The idea that the Plural of Anecdotes is not Data appears to originate from the CEO of Nutrasweet after his company’s product became embroiled in a cancer scare. It has been the mantra of corporations defending products ever since. (Please let us know if you can find earlier uses).

The response “Anecdotes are not Science” to claims of harms came into existence earlier. It was being widely used by spokesmen for the Pedophile Information Exchange during the 1970s when they infiltrated the Gay Liberation Front and Britain’s National Council of Civil Liberties. The NCCL was then steered by figures like Patricia Hewitt and Harriet Harman, who feature in the photo above. Hewitt and Harman were later among the leadership of the Blair Government.

Statements that we haven’t proven harm to children offered the press a shooting-fish-in-a-barrel opportunity to go after the Loony Left.

The PIE also showed a mastery of the ability to split hairs and other tricks that are now part of the corporate armory – No pedophile ever harmed a child, they were busy telling us in the 1970s – it’s child-molesters that do things like that.

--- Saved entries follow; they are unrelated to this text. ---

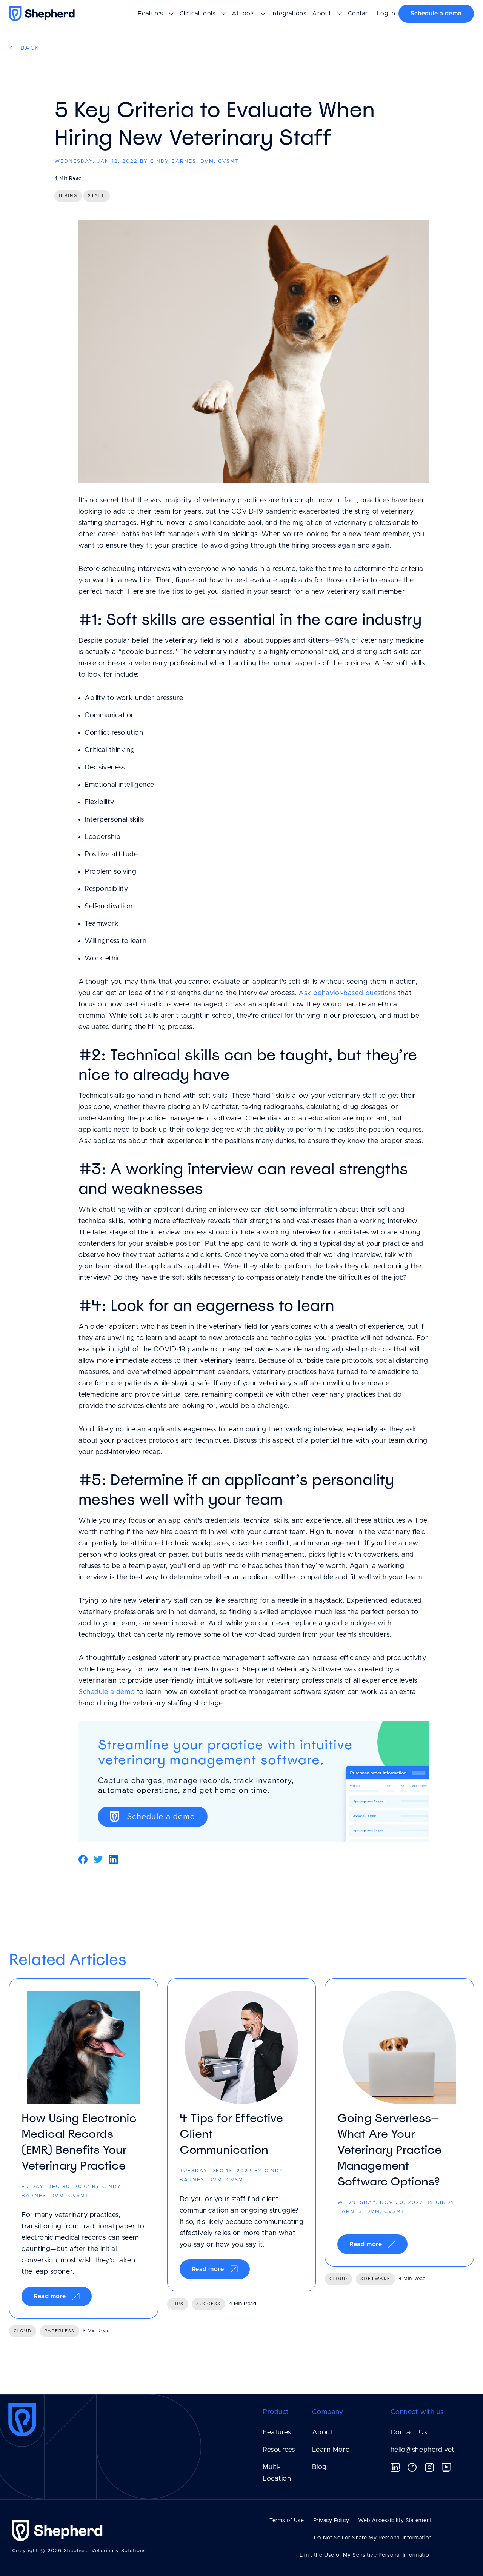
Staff (96, 196)
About (322, 2432)
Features (277, 2432)
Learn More (330, 2450)
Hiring (68, 196)
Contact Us (409, 2432)
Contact (359, 14)
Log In (386, 14)
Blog (319, 2467)
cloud (23, 2331)
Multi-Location (277, 2473)
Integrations (288, 14)
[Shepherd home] (43, 13)
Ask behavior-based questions (347, 993)
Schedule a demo (436, 14)
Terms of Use (286, 2520)
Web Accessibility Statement (395, 2520)
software (375, 2279)
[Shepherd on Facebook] (412, 2467)
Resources (279, 2450)
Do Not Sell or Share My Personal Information (373, 2538)
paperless (60, 2331)
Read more (50, 2296)
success (208, 2304)
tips (178, 2304)
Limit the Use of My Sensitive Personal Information (366, 2555)
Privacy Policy (331, 2520)
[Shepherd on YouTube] (446, 2467)
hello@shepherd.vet (423, 2450)
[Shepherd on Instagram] (429, 2467)
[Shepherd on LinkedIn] (395, 2467)
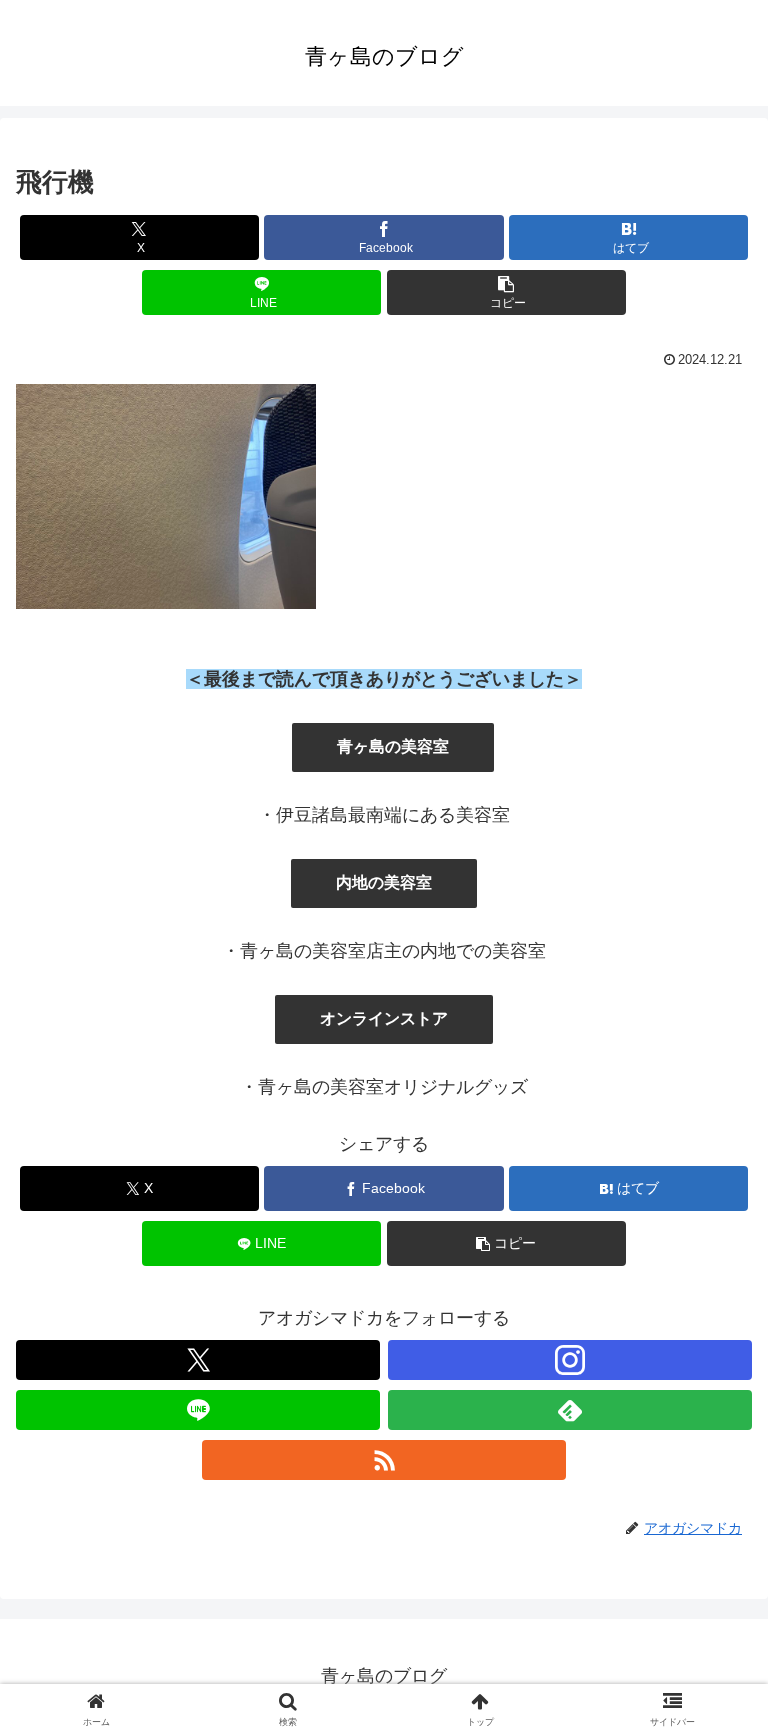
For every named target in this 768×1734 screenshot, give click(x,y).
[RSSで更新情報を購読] (384, 1460)
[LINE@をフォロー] (198, 1410)
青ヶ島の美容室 (393, 746)
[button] (506, 292)
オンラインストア (384, 1018)
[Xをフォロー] (198, 1360)
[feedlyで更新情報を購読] (570, 1410)
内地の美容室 (384, 882)
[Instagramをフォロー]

The upshot was caught in this constructed photo of Patricia Hewitt – a decent woman as far as I know – who probably never actually said this.  But she ended up years later being portrayed as taking the same position that all politicians on the Left or the Right take in response to drug induced injuries and occupational injuries or environmental toxicity – we can’t or haven’t proven harm.  In most of these cases, like environmental toxicities and drug induced injuries, it turns out the harms to children are even greater than to anyone else.

The Vaccine arguments portray children’s immune and other systems as still developing suggesting they are more able to overcome these challenges than older people.  This is Anecdotal.